La Vefa, un marché public pas comme les autres

Publié le 04/07/2016 • Par Auteur associé • dans : Dossiers juridiques

La conclusion de contrats de vente en l'état futur d'achèvement (Vefa), aussi tentante soit-elle, était surtout très risquée sous le régime de l'ancien code des marchés publics. Les personnes publiques qui souhaitaient profiter de la souplesse de la Vefa recouraient aux montages complexes appelés « aller-retour ». La Vefa publique bénéficie désormais d'un cadre plus souple : la possibilité de recourir à une procédure négociée sans publicité et mise en concurrence préalables.

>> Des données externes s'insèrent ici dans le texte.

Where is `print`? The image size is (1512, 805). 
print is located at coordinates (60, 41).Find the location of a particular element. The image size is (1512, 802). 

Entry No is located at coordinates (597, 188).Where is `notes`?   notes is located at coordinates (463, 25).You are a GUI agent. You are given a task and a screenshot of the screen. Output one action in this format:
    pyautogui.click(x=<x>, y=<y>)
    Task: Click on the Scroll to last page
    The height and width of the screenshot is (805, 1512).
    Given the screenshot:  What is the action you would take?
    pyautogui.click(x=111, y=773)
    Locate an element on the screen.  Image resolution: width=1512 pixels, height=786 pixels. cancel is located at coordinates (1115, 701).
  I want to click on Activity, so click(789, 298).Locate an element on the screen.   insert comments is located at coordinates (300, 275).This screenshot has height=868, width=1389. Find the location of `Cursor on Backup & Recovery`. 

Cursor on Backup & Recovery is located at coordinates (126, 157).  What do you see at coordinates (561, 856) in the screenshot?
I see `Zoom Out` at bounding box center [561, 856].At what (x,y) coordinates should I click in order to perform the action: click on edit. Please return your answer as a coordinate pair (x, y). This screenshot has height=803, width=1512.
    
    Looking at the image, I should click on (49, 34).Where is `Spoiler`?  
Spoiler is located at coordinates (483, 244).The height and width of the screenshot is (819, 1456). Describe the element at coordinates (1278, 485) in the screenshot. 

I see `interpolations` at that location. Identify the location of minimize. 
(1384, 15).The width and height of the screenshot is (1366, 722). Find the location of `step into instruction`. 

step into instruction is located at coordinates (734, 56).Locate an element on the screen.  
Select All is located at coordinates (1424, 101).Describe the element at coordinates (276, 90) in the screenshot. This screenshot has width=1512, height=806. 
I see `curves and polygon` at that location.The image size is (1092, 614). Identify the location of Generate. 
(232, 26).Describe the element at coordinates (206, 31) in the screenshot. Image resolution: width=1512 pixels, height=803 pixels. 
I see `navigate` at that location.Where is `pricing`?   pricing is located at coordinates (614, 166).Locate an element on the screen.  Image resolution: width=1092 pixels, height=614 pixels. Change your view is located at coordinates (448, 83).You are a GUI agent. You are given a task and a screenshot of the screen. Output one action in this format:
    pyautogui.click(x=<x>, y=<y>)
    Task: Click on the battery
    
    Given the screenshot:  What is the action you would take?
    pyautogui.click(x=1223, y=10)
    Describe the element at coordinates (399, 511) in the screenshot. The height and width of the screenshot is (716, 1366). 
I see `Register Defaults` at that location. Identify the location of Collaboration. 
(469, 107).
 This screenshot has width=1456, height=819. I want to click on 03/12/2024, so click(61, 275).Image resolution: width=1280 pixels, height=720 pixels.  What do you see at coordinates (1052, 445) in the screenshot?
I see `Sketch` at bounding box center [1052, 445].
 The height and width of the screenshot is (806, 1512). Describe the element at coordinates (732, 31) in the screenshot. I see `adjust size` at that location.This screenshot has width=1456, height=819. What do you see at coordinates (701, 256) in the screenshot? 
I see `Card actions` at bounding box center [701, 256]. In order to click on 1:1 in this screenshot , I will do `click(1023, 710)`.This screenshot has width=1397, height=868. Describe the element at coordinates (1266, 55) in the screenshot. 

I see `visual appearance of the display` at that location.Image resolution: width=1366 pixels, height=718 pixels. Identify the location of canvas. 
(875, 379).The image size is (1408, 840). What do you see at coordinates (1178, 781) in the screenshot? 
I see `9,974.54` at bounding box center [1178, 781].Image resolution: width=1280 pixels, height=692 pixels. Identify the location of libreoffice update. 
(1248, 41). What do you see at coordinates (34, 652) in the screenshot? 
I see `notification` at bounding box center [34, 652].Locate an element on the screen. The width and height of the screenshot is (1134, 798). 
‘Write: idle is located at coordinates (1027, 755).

Lorraine KLEIN et Anna Maria SMOLINSKA

avocate au barreau de Lyon, cabinet Berthiaud et associés ; docteure en droit, avocate au barreau de Lyon, cabinet Guimet avocats

Les contrats de vente en l’état futur d’achèvement (Vefa) comportent quatre éléments constitutifs : premièrement, le transfert immédiat des droits réels sur le sol et les constructions existantes ; deuxièmement, le transfert des droits réels sur les constructions au fur et à mesure de leur réalisation ; troisièmement, le paiement du prix « à mesure de l’avancement des travaux (1) » et, quatrièmement, la conservation des « pouvoirs de maître de l’ouvrage » par le vendeur jusqu’à la réception des travaux (2). A plusieurs reprises, le juge administratif a été amené à préciser que, si en principe les pouvoirs adjudicateurs peuvent acquérir des biens immobiliers via des contrats de Vefa, pour autant, ils ne peuvent y recourir lorsque « tout à la fois, l’objet de l’opération est la construction même d’un immeuble pour le compte de la personne publique en cause, l’immeuble est entièrement destiné à devenir sa propriété et qu’il a ...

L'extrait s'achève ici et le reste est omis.